Saved entries

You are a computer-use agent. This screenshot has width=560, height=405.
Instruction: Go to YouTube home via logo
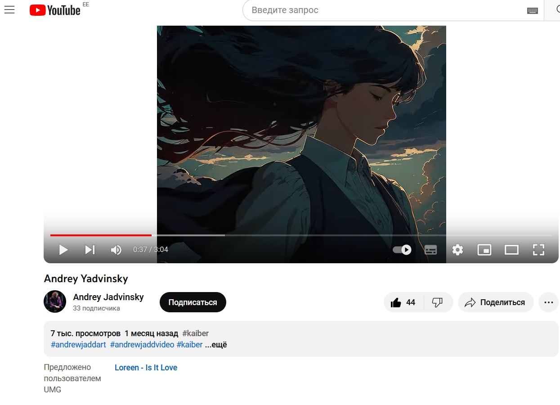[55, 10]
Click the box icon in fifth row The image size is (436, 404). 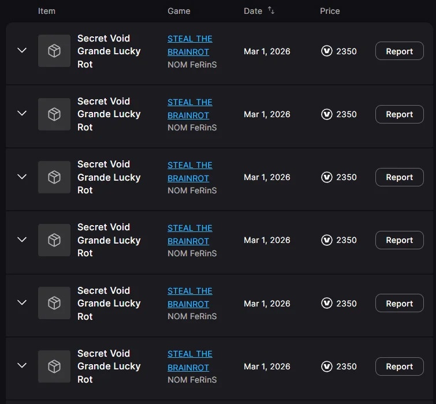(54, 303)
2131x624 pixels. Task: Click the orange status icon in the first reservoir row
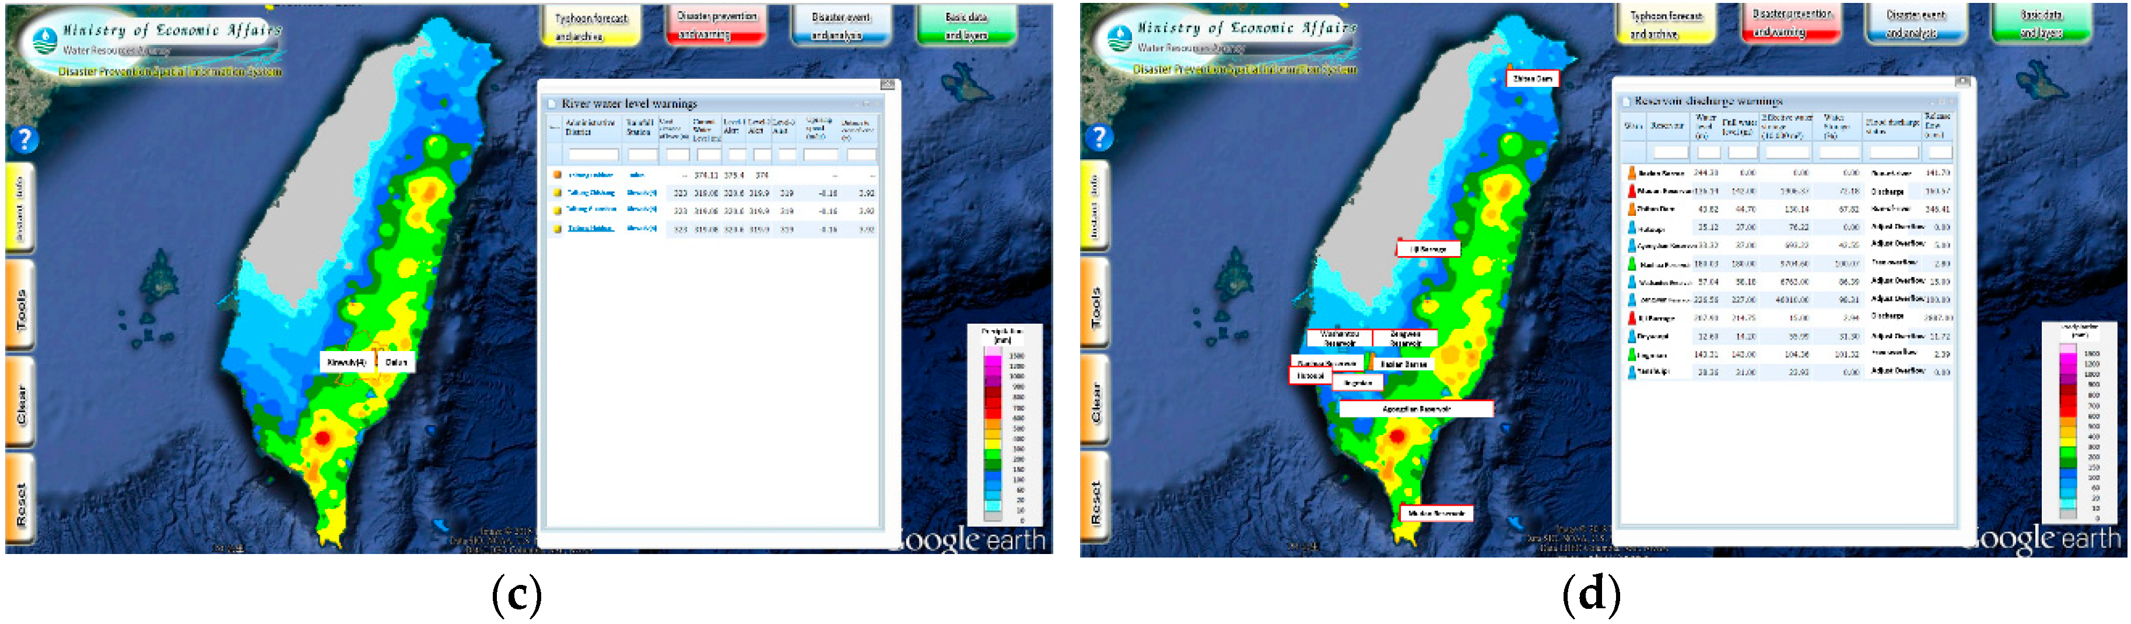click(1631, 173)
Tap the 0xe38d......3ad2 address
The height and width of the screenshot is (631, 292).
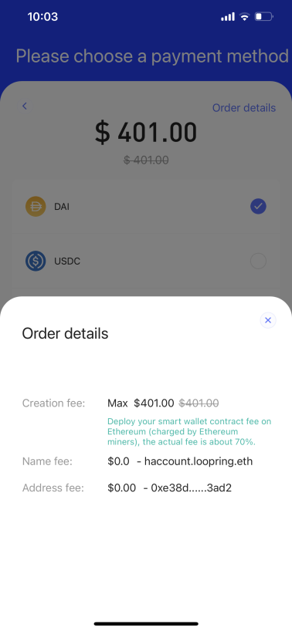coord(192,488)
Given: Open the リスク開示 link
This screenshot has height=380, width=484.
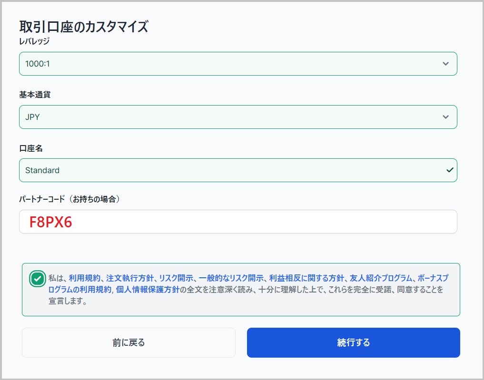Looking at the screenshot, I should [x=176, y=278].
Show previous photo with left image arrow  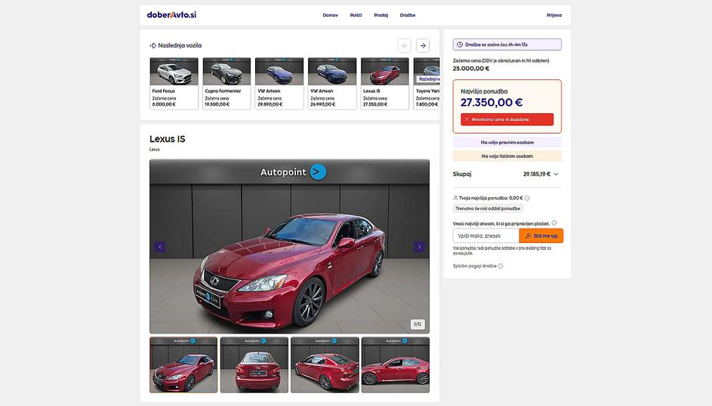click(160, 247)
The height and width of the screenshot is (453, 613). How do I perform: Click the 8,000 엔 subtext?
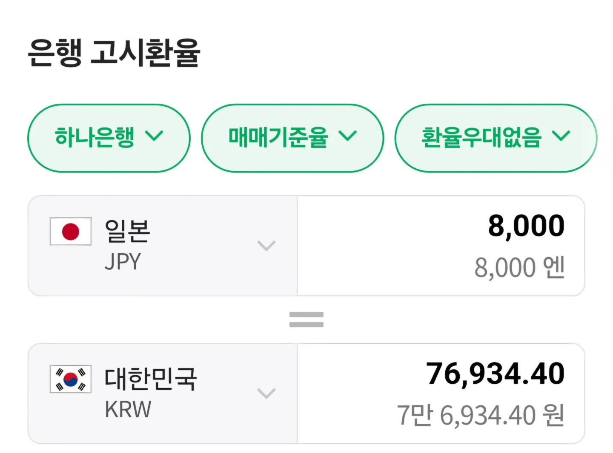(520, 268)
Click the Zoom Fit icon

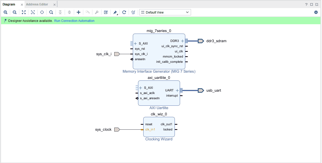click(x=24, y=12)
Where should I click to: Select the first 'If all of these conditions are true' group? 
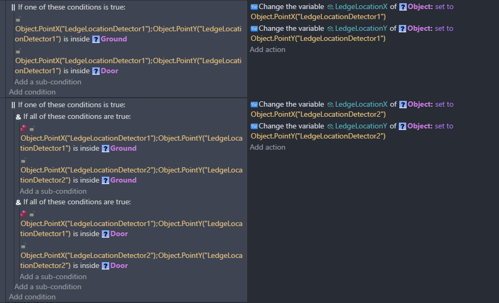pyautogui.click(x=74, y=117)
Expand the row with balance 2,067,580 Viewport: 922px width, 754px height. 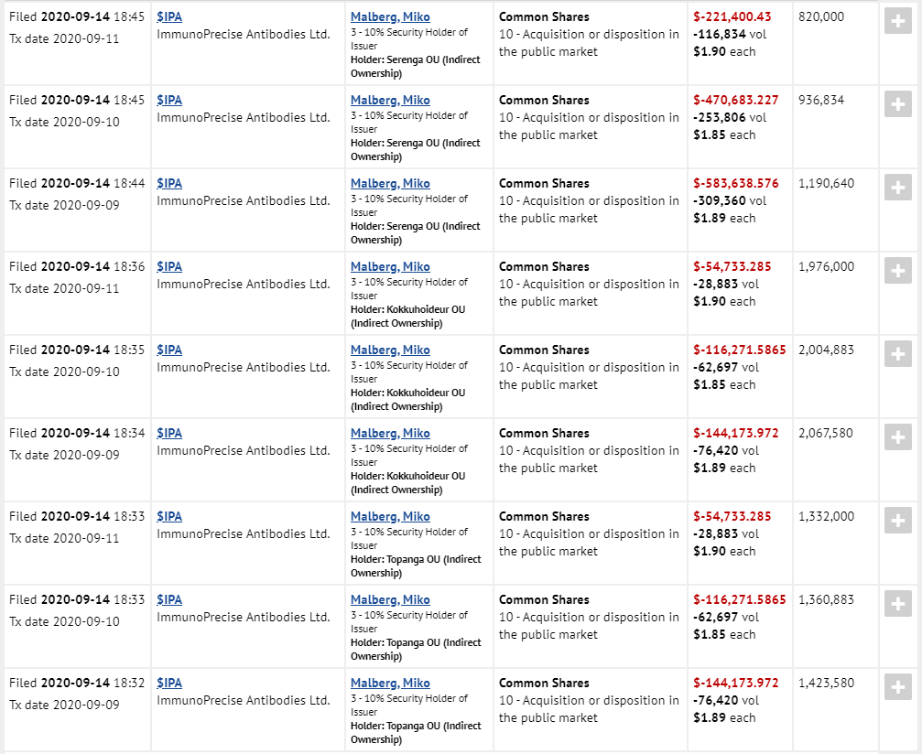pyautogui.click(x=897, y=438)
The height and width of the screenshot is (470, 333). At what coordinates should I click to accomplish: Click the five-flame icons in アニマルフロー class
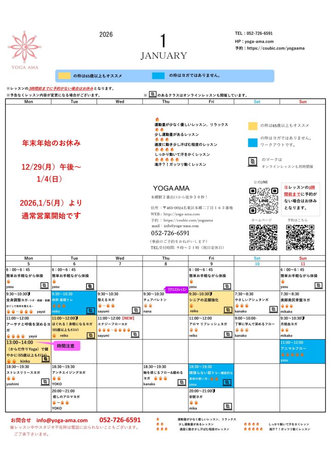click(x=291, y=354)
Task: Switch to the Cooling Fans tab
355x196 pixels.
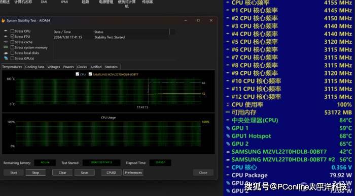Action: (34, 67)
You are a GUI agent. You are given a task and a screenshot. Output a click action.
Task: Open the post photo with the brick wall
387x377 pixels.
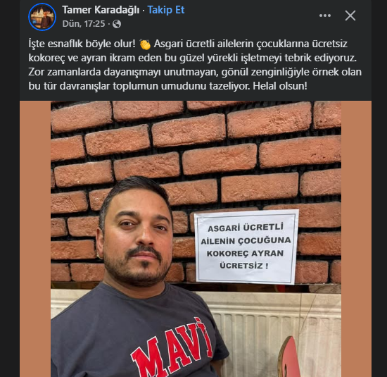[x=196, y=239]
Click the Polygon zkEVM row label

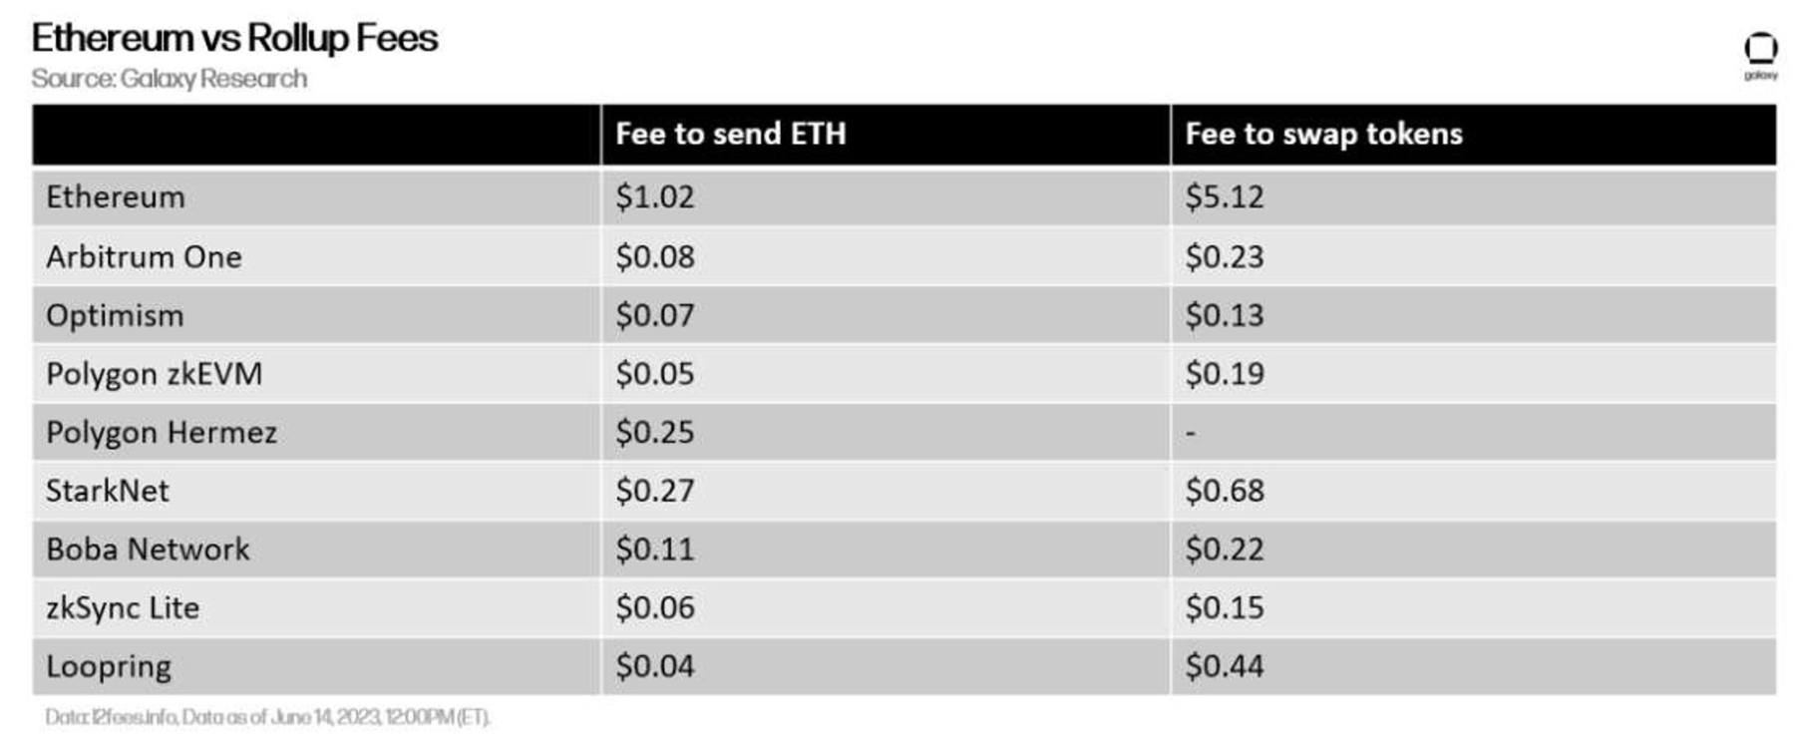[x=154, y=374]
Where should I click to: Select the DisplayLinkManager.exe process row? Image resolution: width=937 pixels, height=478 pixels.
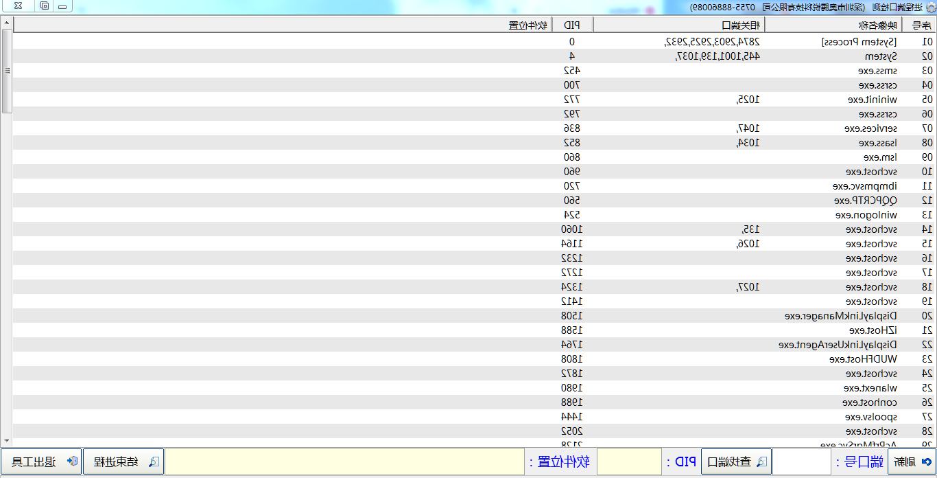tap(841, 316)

* [TASK INSTRUCTIONS]:
Copy exactly, and only, the lines running from the one containing "Where should I click to: Select the DisplayLinkManager.exe" through the final line of the data, and omit the pictures.

* [TASK ANSWER]:
Where should I click to: Select the DisplayLinkManager.exe process row? Image resolution: width=937 pixels, height=478 pixels.
tap(841, 316)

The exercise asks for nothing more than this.